Seorang pendeta pernah ditanyai, mengapa orang Kristen harus repot-repot memelihara lingkungan jika Alkitab sendiri berkata bahwa dunia ini nantinya akan “hangus dalam nyala api” (2 Petrus 3:10)? Pendeta itu balik bertanya. Bila kamu tahu bahwa dalam 30 tahun lagi rumahmu akan hancur, apakah kamu lantas tidak akan merawat rumah itu selama kamu tinggal di situ? Bila kamu tidak merawatnya dengan baik, tentu saja kamu tidak sedang mengasihi dirimu dan orang-orang yang tinggal bersamamu. Kupikir ini jawaban yang sederhana dan bijak. Benar bahwa bumi kita akan berlalu. Namun, selama kita tinggal di atasnya, kita diberi tanggung jawab oleh Tuhan untuk mengelolanya dengan baik, untuk kebaikan kita dan sesama kita! Sungguh sebuah alasan yang jauh lebih kuat daripada sekadar rasa takut pada aturan atau rasa malu pada komunitas!

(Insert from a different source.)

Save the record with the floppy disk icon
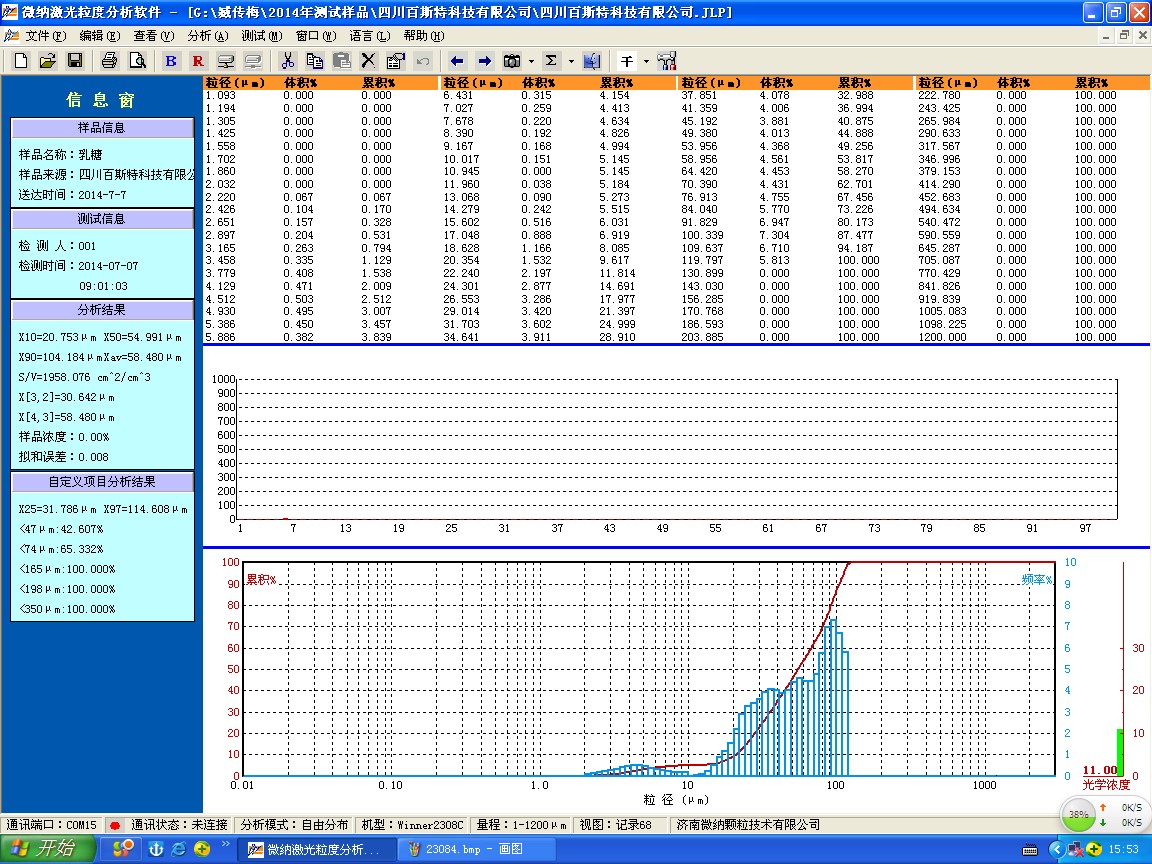(74, 61)
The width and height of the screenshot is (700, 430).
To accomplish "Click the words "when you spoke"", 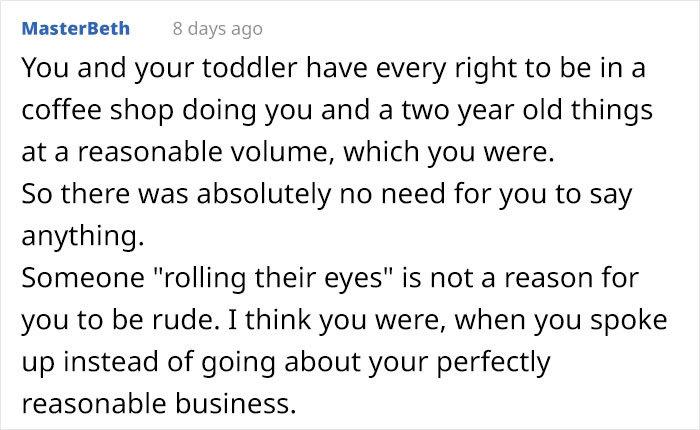I will 561,320.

Mungkin kebanyakan kita tidak akan menjadi seorang tokoh lingkungan hidup yang mengubah wajah seluruh negeri. Tapi kita bisa memulai dari hal yang sederhana. Mengurangi sampah plastik yang katanya sukar diuraikan itu misalnya bisa dimulai dengan membiasakan diri membawa kantong sendiri saat berbelanja, atau wadah makan dan minum sendiri untuk kebutuhan yang rutin. Ikut mendukung gerakan daur ulang bisa dimulai dengan memilah sampah menurut jenisnya agar mudah diproses lebih lanjut. Bagi yang punya energi dan kreativitas lebih, bisa memikirkan cara-cara mengolah sampah menjadi bahan-bahan yang bernilai guna. Tak perlu menunggu aturan pemerintah ditegakkan. Kita bisa memulainya dari lingkungan tempat kita tinggal dan beraktivitas. Apapun bentuknya, kepedulian kita terhadap lingkungan dapat menjadi jendela bagi orang lain untuk melihat kasih kita kepada Tuhan dan sesama. Tidak hanya bagi generasi ini, tetapi juga bagi generasi mendatang. Akankah aku dan kamu mau peduli?